This just doesn’t seem very likely, even if you think the worst of the Obama administration. As Robert Wright says:

The Obama folks may be cynical, but they’re smart enough to have known that if Chen walked into a bait-and-switch, that would be a big problem not just for him but for them. It doesn’t make sense, even in Machiavellian terms, that they’d have wanted to seriously mislead him.

That sounds right to me. Even if you look at this in the most cynical political way, Obama would have known perfectly well that he couldn’t sell out Chen without the entire world knowing about it immediately. And that, of course, would open him up to exactly the kind of opportunistic jeering that Mitt Romney so drearily delivered on cue today (“This is a dark day for freedom and it’s a day of shame for the Obama administration”).
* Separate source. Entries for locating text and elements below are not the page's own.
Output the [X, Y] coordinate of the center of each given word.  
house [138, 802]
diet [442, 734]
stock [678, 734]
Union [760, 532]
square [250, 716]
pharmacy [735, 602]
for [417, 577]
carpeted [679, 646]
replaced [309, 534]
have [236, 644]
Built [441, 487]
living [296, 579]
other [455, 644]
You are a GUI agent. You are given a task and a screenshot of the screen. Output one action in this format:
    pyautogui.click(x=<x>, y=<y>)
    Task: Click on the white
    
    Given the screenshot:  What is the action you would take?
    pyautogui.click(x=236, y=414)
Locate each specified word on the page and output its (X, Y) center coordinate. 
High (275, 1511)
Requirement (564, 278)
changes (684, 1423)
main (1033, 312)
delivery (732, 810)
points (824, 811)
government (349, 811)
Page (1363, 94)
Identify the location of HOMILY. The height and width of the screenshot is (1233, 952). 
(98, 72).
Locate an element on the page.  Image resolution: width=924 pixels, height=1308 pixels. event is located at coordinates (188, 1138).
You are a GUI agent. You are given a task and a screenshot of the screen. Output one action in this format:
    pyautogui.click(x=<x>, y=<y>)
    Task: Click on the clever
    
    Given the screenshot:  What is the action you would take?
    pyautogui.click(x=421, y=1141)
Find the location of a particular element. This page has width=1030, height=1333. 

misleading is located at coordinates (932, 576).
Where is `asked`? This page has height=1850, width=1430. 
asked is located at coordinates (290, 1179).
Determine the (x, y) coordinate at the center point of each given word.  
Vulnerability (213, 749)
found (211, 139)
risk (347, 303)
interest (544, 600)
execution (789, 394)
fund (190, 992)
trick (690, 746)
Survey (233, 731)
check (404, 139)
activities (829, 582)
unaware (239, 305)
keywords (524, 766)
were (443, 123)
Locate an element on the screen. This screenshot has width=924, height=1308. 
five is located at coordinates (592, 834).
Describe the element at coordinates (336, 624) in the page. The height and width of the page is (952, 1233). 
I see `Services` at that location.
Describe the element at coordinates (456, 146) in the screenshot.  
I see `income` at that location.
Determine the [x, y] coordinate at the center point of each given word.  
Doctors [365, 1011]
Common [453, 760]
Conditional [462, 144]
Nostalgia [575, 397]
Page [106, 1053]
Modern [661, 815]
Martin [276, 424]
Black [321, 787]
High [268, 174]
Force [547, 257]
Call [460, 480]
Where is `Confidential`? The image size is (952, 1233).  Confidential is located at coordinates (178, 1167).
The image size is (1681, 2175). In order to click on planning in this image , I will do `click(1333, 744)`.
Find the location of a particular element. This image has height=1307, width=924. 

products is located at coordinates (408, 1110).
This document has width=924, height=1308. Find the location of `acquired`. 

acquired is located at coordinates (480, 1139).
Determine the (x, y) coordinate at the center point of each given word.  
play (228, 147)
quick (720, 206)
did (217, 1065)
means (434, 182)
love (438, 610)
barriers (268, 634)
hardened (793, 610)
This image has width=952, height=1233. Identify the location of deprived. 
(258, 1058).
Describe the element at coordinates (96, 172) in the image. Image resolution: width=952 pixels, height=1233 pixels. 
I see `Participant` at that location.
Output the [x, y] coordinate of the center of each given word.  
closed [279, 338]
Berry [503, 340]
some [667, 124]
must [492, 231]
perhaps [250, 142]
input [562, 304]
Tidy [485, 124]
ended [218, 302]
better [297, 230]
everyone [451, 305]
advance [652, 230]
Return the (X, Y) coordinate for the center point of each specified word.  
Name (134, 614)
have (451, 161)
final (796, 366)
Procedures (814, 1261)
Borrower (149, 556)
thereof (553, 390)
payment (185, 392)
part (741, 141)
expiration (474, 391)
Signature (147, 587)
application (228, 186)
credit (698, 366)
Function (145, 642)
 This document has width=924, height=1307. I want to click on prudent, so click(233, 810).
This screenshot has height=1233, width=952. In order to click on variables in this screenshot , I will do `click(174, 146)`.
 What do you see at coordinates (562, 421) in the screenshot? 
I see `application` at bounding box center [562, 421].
But if that’s not it, what did happen? Wright points us to some speculation from Walter Russell Mead

At some point one or more internal police officials either got to his wife or got to Chen after he’d left the embassy and told him in the most bloodcurdling and alarming way that he was under threat, that they would be watching and waiting, and that his wife and family would meet very unpleasant fates once the security forces got him back out of Beijing. And they would have told him in a very chilling way that he was not to tell anyone about this little conversation….After that kind of talk, a weary and blind man, much more worried about the safety of his family than about anything that would happen to him, might well change his mind about staying in China — and might also need to give a good reason for the change of mind without mentioning any recent encounters with the security forces. This is a completely speculative theory with no evidence, and other explanations are possible. But it fits the known facts.